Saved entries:

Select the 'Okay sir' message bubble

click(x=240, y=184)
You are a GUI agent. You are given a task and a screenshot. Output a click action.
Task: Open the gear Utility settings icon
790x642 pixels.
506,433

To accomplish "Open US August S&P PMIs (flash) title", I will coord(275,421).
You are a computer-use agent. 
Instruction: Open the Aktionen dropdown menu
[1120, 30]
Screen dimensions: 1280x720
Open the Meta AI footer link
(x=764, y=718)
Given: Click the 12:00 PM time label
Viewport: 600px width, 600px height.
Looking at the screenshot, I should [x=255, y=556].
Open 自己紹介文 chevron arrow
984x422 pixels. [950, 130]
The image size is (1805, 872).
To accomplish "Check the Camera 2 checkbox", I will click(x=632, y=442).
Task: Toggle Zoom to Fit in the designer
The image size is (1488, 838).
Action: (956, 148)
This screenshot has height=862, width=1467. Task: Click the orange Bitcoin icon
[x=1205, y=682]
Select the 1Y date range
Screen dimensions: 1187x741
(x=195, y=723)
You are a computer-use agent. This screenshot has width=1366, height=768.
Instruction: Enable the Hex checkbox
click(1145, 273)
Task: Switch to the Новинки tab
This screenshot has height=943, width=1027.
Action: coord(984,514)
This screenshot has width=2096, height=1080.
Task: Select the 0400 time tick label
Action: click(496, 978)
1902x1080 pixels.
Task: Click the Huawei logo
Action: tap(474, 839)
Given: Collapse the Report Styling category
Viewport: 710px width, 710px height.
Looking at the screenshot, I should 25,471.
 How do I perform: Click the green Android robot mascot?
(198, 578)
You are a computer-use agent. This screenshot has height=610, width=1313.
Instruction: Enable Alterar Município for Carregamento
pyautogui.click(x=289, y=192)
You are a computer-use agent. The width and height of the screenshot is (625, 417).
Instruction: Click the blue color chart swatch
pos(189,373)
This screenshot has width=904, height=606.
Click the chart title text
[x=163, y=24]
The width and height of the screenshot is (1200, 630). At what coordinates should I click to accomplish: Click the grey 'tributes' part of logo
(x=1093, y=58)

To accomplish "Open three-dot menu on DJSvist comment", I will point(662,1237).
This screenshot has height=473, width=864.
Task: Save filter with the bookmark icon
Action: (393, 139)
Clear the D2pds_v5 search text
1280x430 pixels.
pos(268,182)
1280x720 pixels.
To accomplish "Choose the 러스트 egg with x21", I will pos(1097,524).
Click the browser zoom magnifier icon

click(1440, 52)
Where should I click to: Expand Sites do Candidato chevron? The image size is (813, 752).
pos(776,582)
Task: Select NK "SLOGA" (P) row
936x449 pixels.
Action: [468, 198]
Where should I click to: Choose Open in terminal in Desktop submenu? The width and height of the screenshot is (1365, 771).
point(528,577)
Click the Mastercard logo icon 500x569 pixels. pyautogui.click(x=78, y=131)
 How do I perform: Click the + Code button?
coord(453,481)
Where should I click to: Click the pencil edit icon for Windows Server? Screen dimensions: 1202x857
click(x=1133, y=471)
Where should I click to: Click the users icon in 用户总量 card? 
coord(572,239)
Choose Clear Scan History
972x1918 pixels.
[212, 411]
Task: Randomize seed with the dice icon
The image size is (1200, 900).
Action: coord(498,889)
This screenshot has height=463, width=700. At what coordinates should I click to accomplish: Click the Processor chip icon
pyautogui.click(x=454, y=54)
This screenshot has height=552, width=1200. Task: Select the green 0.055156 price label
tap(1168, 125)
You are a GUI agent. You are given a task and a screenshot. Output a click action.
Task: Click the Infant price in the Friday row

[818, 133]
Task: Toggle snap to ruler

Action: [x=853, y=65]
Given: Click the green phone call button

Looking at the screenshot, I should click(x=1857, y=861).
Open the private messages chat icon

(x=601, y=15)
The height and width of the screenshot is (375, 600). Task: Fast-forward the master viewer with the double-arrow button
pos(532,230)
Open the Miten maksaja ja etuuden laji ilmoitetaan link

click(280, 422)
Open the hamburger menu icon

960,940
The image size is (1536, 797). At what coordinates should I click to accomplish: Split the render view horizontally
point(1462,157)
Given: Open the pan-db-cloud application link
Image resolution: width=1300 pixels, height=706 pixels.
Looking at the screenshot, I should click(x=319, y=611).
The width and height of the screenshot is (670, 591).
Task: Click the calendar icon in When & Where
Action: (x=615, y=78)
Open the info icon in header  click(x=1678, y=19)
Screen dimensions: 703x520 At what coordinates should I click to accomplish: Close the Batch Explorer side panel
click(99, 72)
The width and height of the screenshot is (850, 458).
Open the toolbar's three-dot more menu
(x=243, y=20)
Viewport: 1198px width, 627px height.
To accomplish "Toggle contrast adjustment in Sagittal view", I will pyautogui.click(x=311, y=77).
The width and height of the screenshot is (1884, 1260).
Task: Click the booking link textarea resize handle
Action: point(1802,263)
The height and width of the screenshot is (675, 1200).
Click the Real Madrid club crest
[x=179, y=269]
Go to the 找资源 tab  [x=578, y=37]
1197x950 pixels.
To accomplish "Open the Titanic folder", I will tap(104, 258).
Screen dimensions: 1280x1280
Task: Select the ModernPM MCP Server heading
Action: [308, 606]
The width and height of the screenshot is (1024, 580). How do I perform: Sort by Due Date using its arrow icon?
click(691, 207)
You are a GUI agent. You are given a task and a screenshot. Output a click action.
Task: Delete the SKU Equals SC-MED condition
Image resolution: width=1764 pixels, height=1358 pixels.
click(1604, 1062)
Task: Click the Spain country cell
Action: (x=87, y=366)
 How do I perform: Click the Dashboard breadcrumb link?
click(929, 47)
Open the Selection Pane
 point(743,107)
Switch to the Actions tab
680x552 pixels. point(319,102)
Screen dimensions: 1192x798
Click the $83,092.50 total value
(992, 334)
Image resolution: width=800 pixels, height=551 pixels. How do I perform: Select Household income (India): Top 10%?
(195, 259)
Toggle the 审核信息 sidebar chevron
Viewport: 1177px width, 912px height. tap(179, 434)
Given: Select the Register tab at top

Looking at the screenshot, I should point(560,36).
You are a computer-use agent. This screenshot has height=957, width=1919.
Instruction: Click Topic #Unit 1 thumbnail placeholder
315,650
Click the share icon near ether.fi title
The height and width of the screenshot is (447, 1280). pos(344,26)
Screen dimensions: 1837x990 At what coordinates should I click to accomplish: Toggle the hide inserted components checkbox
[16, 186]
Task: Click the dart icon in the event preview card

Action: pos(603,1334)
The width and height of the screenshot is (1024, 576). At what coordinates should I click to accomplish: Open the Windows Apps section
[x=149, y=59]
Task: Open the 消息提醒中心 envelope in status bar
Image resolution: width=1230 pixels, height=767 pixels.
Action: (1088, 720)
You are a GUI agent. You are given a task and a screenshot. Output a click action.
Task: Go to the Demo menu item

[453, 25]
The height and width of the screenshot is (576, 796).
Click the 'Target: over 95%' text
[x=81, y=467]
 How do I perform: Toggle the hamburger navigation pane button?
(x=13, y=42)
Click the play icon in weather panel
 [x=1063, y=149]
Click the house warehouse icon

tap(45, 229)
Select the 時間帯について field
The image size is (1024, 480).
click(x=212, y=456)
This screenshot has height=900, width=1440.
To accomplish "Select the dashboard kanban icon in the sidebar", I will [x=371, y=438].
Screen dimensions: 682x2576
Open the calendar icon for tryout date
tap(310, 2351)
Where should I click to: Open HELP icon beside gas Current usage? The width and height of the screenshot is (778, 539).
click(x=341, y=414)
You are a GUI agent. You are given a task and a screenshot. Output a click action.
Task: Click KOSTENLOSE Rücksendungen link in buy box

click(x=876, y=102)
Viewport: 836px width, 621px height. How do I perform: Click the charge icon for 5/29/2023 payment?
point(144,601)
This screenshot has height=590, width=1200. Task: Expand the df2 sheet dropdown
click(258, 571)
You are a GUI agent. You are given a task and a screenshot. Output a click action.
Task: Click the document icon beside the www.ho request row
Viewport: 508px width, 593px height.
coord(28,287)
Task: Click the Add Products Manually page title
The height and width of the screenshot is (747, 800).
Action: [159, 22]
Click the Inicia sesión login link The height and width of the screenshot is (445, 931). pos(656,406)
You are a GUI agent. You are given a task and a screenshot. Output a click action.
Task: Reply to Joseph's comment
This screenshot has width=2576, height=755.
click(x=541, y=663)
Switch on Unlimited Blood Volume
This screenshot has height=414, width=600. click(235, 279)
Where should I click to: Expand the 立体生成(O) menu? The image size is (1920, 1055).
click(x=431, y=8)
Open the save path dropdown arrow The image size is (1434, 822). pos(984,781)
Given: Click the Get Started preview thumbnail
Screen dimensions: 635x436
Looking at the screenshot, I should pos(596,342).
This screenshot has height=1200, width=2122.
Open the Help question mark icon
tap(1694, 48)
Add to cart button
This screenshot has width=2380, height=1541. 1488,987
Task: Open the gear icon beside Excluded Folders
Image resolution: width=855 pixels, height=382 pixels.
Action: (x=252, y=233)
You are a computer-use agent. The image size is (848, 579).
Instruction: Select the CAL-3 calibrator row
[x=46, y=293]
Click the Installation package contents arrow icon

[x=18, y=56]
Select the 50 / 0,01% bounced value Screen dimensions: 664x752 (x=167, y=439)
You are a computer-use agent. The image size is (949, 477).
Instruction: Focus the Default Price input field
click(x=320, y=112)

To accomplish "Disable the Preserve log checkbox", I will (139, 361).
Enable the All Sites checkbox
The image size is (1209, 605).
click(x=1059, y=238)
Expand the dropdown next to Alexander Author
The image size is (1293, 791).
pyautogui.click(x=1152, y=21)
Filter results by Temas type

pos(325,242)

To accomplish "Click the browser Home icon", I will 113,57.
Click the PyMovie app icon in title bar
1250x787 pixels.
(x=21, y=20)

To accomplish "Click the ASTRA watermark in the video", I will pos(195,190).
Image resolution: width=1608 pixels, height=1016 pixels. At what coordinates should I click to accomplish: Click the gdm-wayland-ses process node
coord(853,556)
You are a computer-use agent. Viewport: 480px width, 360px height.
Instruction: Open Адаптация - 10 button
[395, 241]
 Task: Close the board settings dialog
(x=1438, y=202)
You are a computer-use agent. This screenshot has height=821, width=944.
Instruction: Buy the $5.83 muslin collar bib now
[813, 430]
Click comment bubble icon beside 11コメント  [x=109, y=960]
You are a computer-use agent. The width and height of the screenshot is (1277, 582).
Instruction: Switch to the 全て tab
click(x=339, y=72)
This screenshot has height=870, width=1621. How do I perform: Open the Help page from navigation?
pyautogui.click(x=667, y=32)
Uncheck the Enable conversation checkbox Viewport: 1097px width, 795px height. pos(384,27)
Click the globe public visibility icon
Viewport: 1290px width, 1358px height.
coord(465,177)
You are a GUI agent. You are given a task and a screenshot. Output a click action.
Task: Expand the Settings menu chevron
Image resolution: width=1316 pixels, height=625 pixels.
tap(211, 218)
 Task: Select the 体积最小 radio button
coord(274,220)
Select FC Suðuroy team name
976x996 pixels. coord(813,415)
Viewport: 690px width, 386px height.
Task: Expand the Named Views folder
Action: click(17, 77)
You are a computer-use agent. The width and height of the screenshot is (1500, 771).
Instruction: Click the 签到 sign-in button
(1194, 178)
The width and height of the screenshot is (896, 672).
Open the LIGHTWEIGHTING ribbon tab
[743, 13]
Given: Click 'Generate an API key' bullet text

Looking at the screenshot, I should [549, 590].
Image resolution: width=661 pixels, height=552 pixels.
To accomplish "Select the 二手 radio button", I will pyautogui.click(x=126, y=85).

Work instruction » For each line of the entries that contains the word "gear", make a copy.

Output of the exercise »
Task: Open the gear Utility settings icon
Task: Open the gear icon beside Excluded Folders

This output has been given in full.